Finally, when monitoring your system you should make sure that the System\Context Switches/sec counter that reports system wide context switches is close to, if not identical to, the value provided by the _Total instance of the Thread\Context Switches/sec counter. Monitoring this over time can help you determine the range by which the two counters value might vary.

Disk Bottlenecks

Disk space is a recurring problem. No matter how much drive space you configure your servers or network storage devices with, your software seems to consume it. However, disk bottlenecks problems are related to time, not disk space. When the disk becomes the limiting factor in your server, it is because the components involved in reading from and writing to the disk cannot keep pace with the rest of the system.

The parts of the disk that create a time bottleneck are less familiar than the megabytes or gigabytes of space. They include the I/O bus, the device bus, the disk controller, and the head stack assembly. Each of these components contributes to and, in turn, limits the performance of the disk configuration.

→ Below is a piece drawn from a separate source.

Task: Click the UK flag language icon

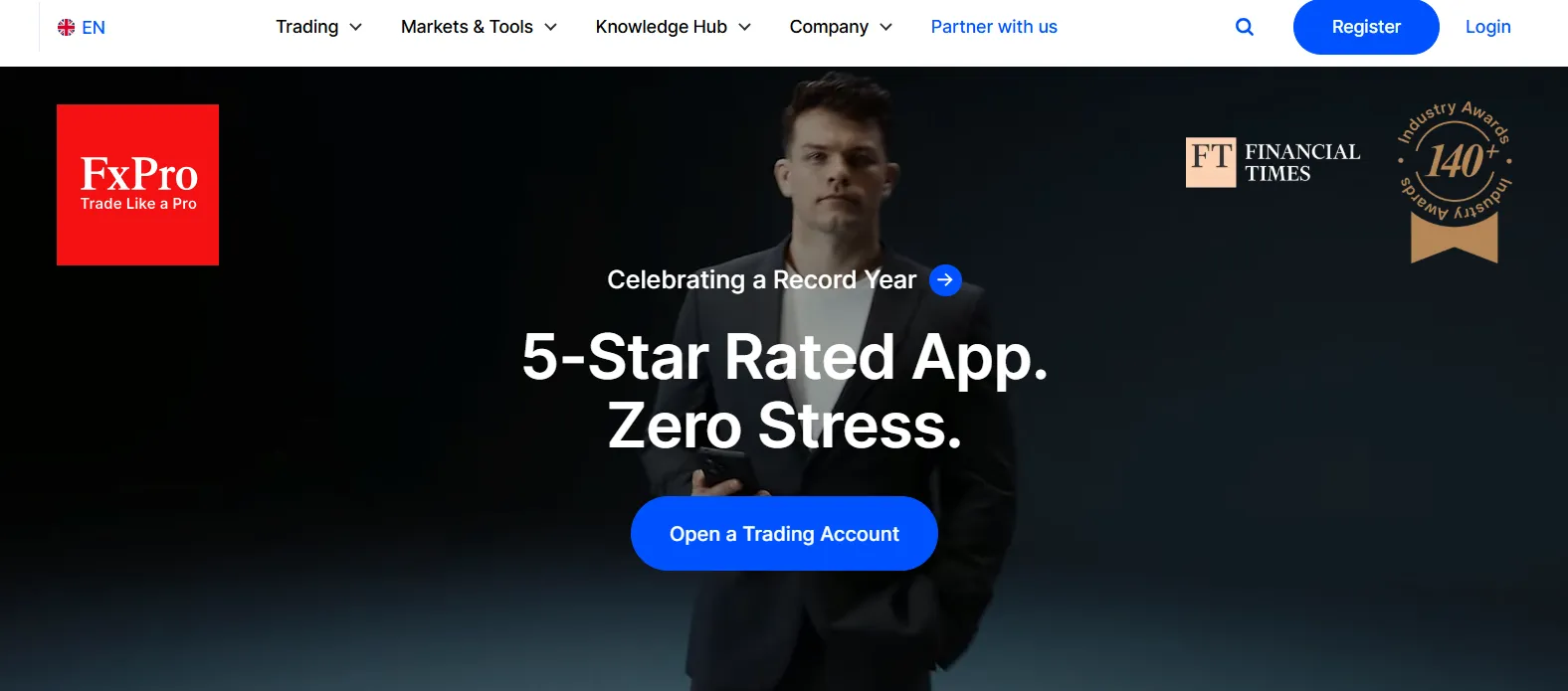Action: (66, 27)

System Monitor measures different aspects of physical and logical disk performance. To truly understand the state of disk resource consumption you will need to monitor several disk counters, and in some instances you will need to monitor them for several days. On top of this, you will probably find yourself churning through some mathematical formulas to determine whether or not a disk bottleneck exists at your server. These formulas are detailed in the real world example below. However, before we delve into these formulas let s review some of the counters you will monitor when hunting down a disk bottleneck. These counters will allow you to troubleshoot, capacity plan and measure the activity of your disk subsystem. In the case of some of the counters the information they provide is required for the aforementioned disk bottleneck formulas.

Average Disk Queue Length
The average number of both read and writes requests that were queued for the selected disk during the sample interval.
Average Disk Read Queue Length
The average number of read requests that were queued for the selected disk during the sample interval.
Average Disk Write Queue Length
The average number of write requests that were queued for the selected disk during the sample interval.
Average Disk sec/Read
The average time, in seconds, of a read of data from the disk.
Average Disk sec/Transfer
The time, in seconds, of the average disk transfer.
Disk Reads/sec
The rate of read operations on the disk.
Disk Writes/sec
The rate of write operations on the disk.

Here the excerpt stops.